Münasebetiyle, bu kritik noktada tüm siyasi öncelikler, kırmızı çizgiler bir yana bırakılarak bilimsel, objektif ve herkes için genelgeçer kurallar doğrultusunda bir ortaklaşma oluyor.

Pekala Avrupa çapında öbür medya ombudsmanlarıyla sık sık istişarede bulunur musunuz?

Pandemi bizim de toplantı ritmimizi etkiledi. Lakin olağan kaidelerde İskandinav ülkelerinin medya ombudsmanlarıyla yılda bir-iki defa büyük toplantılar düzenleriz ve tecrübe alışverişinde bulunuruz. Ayrıyeten Avrupa çapındaki medya ombudsmanlarıyla da vakit zaman bir ortaya geliriz.

Bu aydınlatıcı bilgiler için çok teşekkürler. Son olarak, Türkiye’de medya ombudsmanlığı kurumunun tesis edilmesi durumunda meslektaşınıza vereceğiniz tavsiyeler neler olur?

Elbette hiçbir kurumun problemsiz işleyişi için altın bir kural yok. Ayrıyeten her ülkenin kurumu o ülkenin özel şartlarıyla da şekilleniyor.

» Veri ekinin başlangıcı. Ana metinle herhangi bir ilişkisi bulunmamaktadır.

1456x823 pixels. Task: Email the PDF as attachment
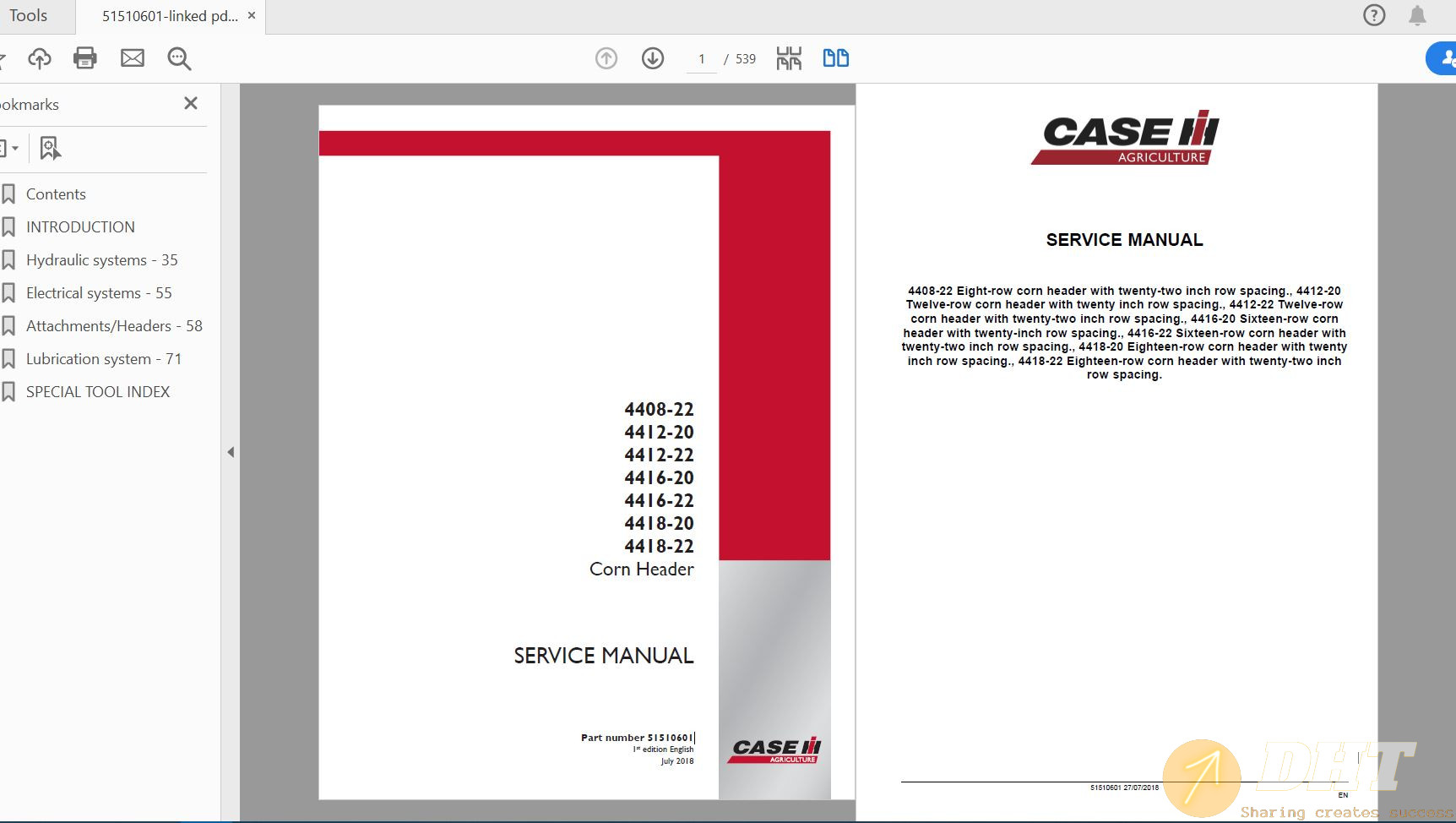[x=132, y=58]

Fakat, bizim alanımızda en kıymetli unsur, medya ombudsmanlığı havuzuna katılmak isteyen basın-yayın organlarını zorlamamak, büsbütün istekli bir halde bu uygulamaya dahil olmalarını sağlamak.

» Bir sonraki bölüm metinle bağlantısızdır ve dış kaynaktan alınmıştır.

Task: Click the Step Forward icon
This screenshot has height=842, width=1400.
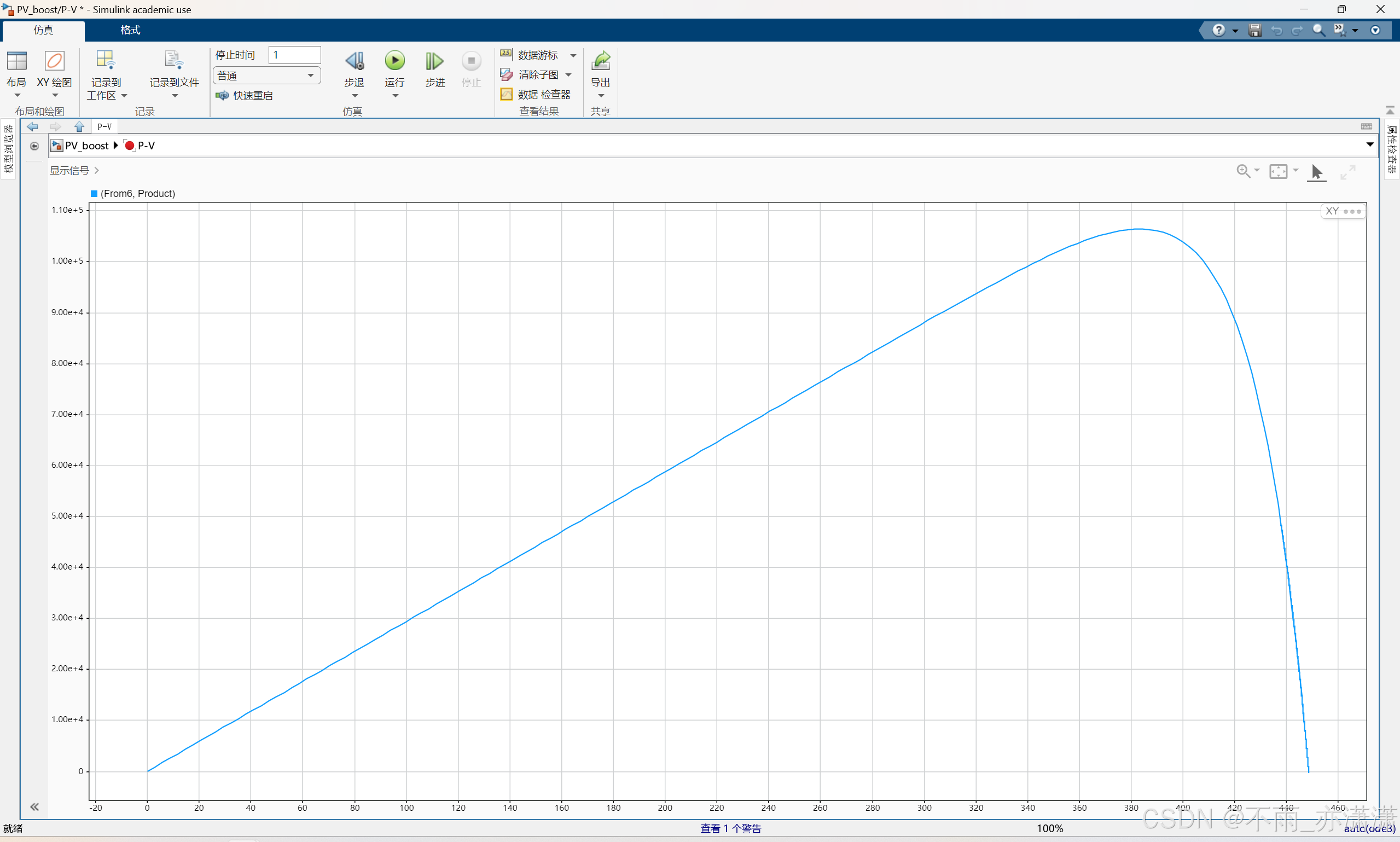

Temel maksadın basın etiğini yaygınlaştırmak ve halkı saldırgan gazetecilikten korumak olduğu bilhassa vurgulanmalı.

Bu kurumu tanıtırken yapılması gereken bir öbür kıymetli şey ise, medya ombudsmanlığının emelinin basın prensipleri ve özgür basının korunması konusunda sorumluluk üstlenmek olduğunu göstermek.

Şayet yapılacak şikayetlerde tarafsız, prensipli ve derinlikli bir soruşturma yürütülürse, kurumun da meşruiyeti ve ilgili taraflar nezdinde kabullenirlik oranı artacak.

Medya ombudsmanlığının kurulması, ilgili basın kuruluşlarının ve halkın inancını kazanması gerçek bir tanıtım ve yanlışsız bir irtibat stratejisiyle mümkün. Sanırım altın formül burada bâtın.

Kaynak: Gazeteduvar

Bir yanıt yazın

Your email address will not be published.